start Given information
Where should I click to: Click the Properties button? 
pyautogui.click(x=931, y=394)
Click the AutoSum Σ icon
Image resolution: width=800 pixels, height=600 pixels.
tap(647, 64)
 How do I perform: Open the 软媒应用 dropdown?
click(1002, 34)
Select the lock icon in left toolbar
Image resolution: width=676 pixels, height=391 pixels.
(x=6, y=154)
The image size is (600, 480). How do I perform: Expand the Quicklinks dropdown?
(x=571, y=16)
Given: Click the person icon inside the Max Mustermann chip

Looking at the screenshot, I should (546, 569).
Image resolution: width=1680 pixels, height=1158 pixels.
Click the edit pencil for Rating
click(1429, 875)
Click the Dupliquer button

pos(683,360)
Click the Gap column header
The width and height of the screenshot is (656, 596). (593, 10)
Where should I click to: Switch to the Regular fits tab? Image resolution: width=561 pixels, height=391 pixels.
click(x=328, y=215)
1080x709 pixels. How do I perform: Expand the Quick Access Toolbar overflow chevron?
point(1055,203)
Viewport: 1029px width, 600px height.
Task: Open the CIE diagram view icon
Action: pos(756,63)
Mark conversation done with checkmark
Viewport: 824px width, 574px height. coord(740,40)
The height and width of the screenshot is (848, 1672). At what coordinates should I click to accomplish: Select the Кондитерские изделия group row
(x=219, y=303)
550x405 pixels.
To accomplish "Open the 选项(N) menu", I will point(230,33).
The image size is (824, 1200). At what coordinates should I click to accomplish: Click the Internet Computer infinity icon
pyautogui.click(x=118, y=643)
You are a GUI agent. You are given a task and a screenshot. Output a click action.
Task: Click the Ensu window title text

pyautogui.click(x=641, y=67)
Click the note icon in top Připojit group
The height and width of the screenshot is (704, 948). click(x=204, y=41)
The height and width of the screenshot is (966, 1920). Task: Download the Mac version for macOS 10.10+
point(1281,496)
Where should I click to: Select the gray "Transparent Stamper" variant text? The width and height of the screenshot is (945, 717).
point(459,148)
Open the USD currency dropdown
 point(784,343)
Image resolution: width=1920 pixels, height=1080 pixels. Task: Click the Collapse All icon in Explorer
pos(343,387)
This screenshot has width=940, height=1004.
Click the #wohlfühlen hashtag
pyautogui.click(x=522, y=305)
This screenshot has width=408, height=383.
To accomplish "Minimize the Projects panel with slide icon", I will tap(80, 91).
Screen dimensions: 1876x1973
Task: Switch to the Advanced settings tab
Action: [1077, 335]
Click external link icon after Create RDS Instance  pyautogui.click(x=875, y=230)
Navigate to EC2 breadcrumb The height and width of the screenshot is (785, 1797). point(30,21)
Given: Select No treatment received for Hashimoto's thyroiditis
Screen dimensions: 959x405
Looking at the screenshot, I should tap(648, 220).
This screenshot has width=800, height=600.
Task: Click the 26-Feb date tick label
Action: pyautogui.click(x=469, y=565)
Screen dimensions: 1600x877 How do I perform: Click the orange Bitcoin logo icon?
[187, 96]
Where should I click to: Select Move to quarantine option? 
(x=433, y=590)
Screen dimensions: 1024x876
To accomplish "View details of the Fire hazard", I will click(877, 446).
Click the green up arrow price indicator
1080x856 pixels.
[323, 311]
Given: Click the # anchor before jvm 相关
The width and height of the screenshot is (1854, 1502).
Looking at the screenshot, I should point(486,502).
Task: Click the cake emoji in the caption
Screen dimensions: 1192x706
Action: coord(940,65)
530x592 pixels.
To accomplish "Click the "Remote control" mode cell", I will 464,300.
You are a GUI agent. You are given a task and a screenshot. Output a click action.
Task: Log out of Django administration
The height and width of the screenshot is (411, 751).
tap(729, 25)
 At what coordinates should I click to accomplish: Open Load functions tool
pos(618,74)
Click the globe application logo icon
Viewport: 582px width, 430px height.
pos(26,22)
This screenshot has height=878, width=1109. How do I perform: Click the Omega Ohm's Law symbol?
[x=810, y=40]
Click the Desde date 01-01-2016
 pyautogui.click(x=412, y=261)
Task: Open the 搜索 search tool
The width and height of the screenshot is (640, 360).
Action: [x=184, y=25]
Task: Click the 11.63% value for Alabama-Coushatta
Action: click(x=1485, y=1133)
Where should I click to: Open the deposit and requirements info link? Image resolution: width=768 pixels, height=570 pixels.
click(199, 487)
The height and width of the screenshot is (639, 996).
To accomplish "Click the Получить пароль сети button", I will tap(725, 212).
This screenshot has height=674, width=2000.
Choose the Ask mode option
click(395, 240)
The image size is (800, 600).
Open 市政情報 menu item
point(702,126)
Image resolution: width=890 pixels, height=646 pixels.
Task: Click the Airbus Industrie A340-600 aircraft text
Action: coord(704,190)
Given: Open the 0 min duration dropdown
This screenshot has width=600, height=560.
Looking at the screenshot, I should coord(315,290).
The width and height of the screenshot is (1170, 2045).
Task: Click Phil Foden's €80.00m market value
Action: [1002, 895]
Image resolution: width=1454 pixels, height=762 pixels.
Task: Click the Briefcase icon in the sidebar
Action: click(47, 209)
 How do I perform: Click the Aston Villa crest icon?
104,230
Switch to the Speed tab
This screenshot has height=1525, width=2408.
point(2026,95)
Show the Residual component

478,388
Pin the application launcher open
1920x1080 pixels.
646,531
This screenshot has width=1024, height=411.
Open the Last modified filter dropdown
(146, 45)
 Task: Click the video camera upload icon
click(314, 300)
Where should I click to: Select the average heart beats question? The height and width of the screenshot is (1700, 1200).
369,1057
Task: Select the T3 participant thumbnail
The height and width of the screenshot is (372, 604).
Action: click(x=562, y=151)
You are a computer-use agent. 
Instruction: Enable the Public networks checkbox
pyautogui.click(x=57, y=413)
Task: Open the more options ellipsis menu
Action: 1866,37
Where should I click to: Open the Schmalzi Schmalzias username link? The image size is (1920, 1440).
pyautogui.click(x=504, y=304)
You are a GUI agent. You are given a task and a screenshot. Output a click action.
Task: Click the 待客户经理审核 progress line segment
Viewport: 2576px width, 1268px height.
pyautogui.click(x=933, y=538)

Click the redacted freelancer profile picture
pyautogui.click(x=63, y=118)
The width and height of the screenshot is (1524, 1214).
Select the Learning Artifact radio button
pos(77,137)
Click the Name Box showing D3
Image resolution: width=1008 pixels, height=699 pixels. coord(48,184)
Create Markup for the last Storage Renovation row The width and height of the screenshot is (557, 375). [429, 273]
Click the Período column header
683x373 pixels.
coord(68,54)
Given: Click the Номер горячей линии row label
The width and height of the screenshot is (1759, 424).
end Given information
• _Exercise prompt_
Copy out the data starting with the line that contains "Where should I click to: Open the Schmalzi" and going on through the line that contains "pyautogui.click(x=63, y=118)", requests included. Increase every coordinate in the answers by 48.

• _Full response_
Where should I click to: Open the Schmalzi Schmalzias username link? The image size is (1920, 1440).
pyautogui.click(x=552, y=352)
You are a GUI agent. You are given a task and a screenshot. Output a click action.
Task: Click the 待客户经理审核 progress line segment
Viewport: 2576px width, 1268px height.
pyautogui.click(x=981, y=586)

Click the redacted freelancer profile picture
pyautogui.click(x=111, y=166)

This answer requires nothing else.